Marcelo Masruha, que preside a Sociedade Brasileira de Neurologia Infantil, disse acreditar que há uma tendência de aumento dos casos, uma vez que, com chuva e água parada, aumentam as chances de proliferação do mosquito, transmissor também da dengue e do chikungunya.

“Há uma tendência de haver um aumento de casos no verão, e, ainda assim, muitos só vão aparecer na metade de 2016”, alertou. Evitar a gravidez neste momento, até com esse prognóstico, seria recomendável – uma vez que o risco é maior nos três primeiros meses de gestação? “Isso é muito individual, mas penso que as pretendentes deveriam, sim, adiar um pouco a gravidez, e ver como o vírus se comporta – sempre há um risco”, ressaltou.

“O que me parece é que vão surgir ainda muitos outros casos, porque o Aedes está também em São Paulo – é só uma questão de tempo. Não dá mais para recomendar apenas às gestantes paulistas que não viajem por ora a Estados do Nordeste – o vírus já chegou a São Paulo, e as recomendações agora são as mesmas que às outras gestantes”, disse o médico.

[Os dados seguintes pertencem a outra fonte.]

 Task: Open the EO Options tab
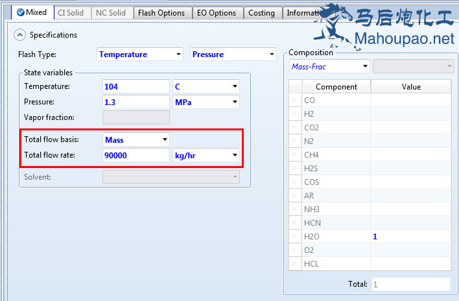coord(217,13)
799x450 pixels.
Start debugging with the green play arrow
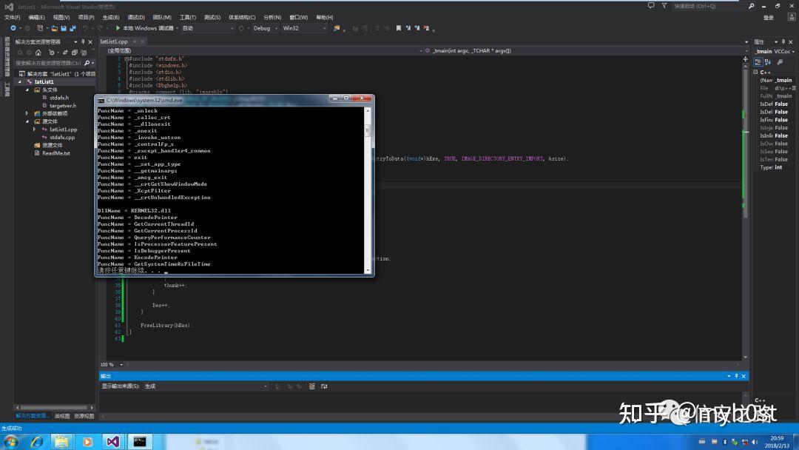(x=118, y=28)
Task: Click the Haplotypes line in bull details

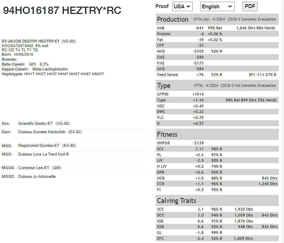Action: point(53,74)
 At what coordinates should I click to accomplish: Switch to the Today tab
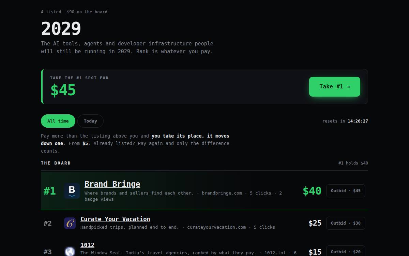[90, 121]
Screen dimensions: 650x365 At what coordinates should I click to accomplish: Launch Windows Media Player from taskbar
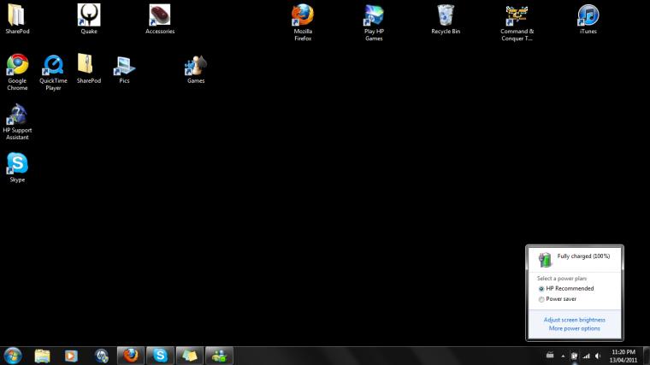click(71, 356)
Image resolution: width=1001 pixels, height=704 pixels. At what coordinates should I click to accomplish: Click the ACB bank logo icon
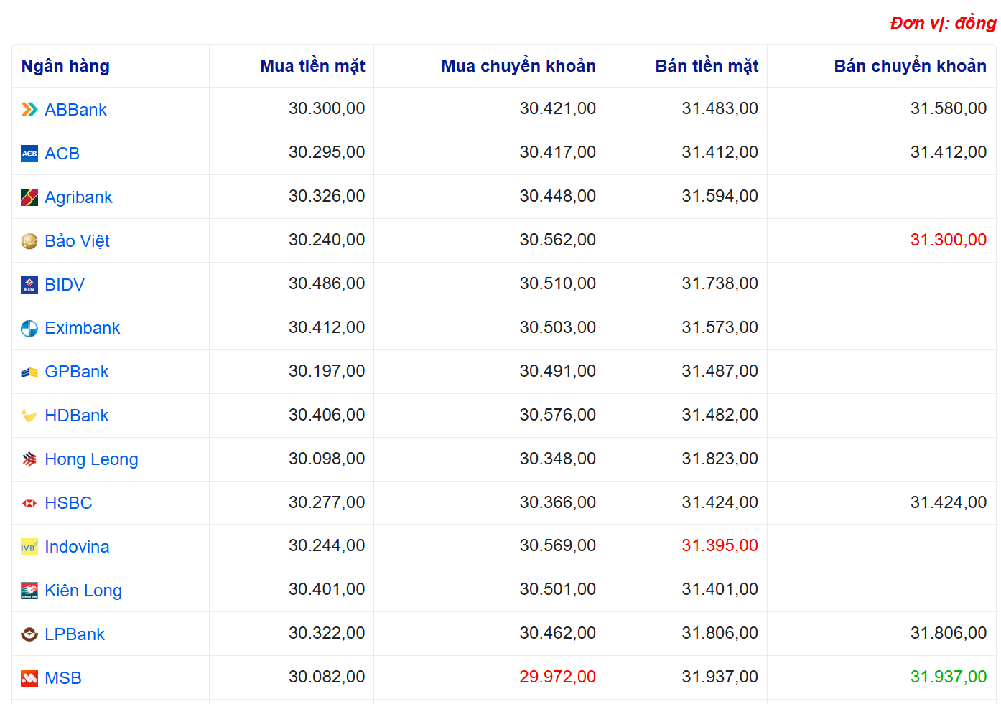[29, 154]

Sobre o primeiro suspeito, Masruha afirmou que a mãe do bebê relatou ter apresentado, nos primeiros três meses da gestação, quadro clínico compatível com uma dengue leve – manchas pelo corpo, febre e conjuntivite leves e dores corpo. A descrição dos sintomas, somada aos resultados da tomografia, levou o médico a considerar alta a probabilidade de a microcefalia, nesse caso, se confirmar tendo o Zika vírus como causa secundária.


“É importante entender que o fato de o teste genético dar negativo para o RNA do vírus não descarta a doença, já que o Zika só é detectado no sangue nos cinco primeiros dias após a infecção – no caso de recém-nascidos, eles nascem meses após a infecção, o que dificulta a comprovação mesmo com a realização de teste genético”, afirmou Masruha.

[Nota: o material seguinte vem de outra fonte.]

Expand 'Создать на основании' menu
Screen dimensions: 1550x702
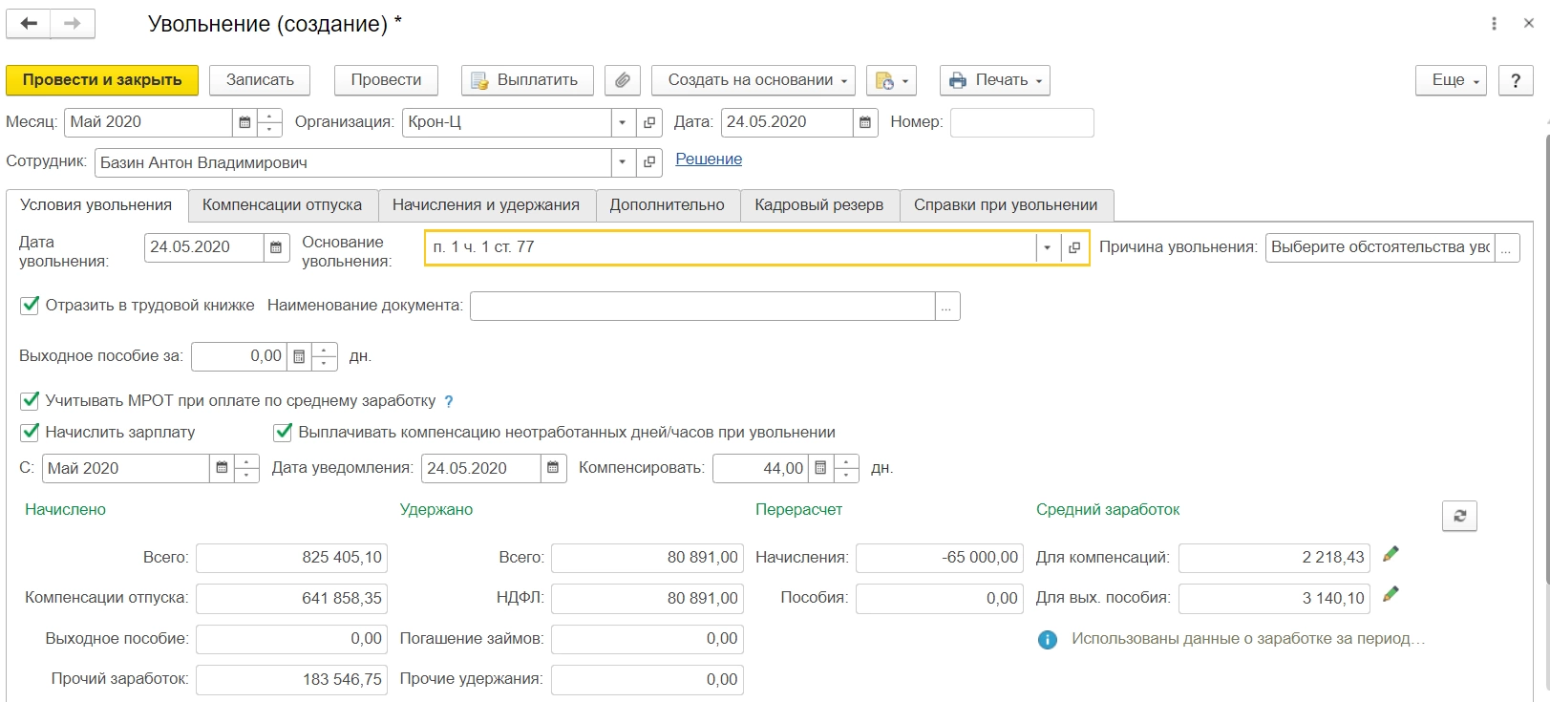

O neuropediatra tem uma perspectiva pessimista em relação aos pacientes com microcefalia que precisem de atendimento na rede pública, no futuro, pois, segundo ele, há um déficit de atendimento frente à demanda de casos.

Entre os sintomas a serem tratados, de graus leves a graves, estão dificuldades motoras, de linguagem e de visão, além do risco de deficiência intelectual. Em casos mais sérios, por exemplo, a criança apresenta dificuldades para sustentar a cabeça, para sentar e para caminhar – o que passa por avaliação com o correr do tempo.

“Essas crianças têm que ser submetidas a terapias de reabilitação e só o tempo dirá se elas deram certo. O que aflige é saber que a rede pública hoje não tem a menor estrutura para absorver a demanda existente e a que virá – como presidente da SBNI, afirmo que o sistema público não está preparado para receber crianças com deficiências, de modo que temos uma dificuldade enorme para conseguir essas terapias. Quem dá muito suporte acabam sendo as ONGs e Oscips, como Apaes e AACD”, destacou.

Conforme Masruha, outro aspecto a ser acompanhado no futuro próximo, ainda sobre a reabilitação desses pacientes, é o que diz respeito à condição social dessas famílias.

“Preocupa muito o futuro sobre a microcefalia. Imagine milhares de crianças com um quadro neurológico desses, de uma vez, sem conseguir assistência? Além do impacto gigantesco no sistema de saúde, muitas dessas mães que poderiam estar trabalhando terão de deixar seus empregos para dar atenção a essas crianças. É um custo gigantesco para o país”, advertiu.

Ao questionado sobre o protocolo que o Ministério da Saúde lançou recentemente de atenção à saúde para microcefalia causada pelo Zika vírus, Masruha foi enfático: “No papel, está tá ótimo. A questão é sair do papel. As famílias conseguirão consultas e terapia, de forma regular, para essas crianças?”, finalizou.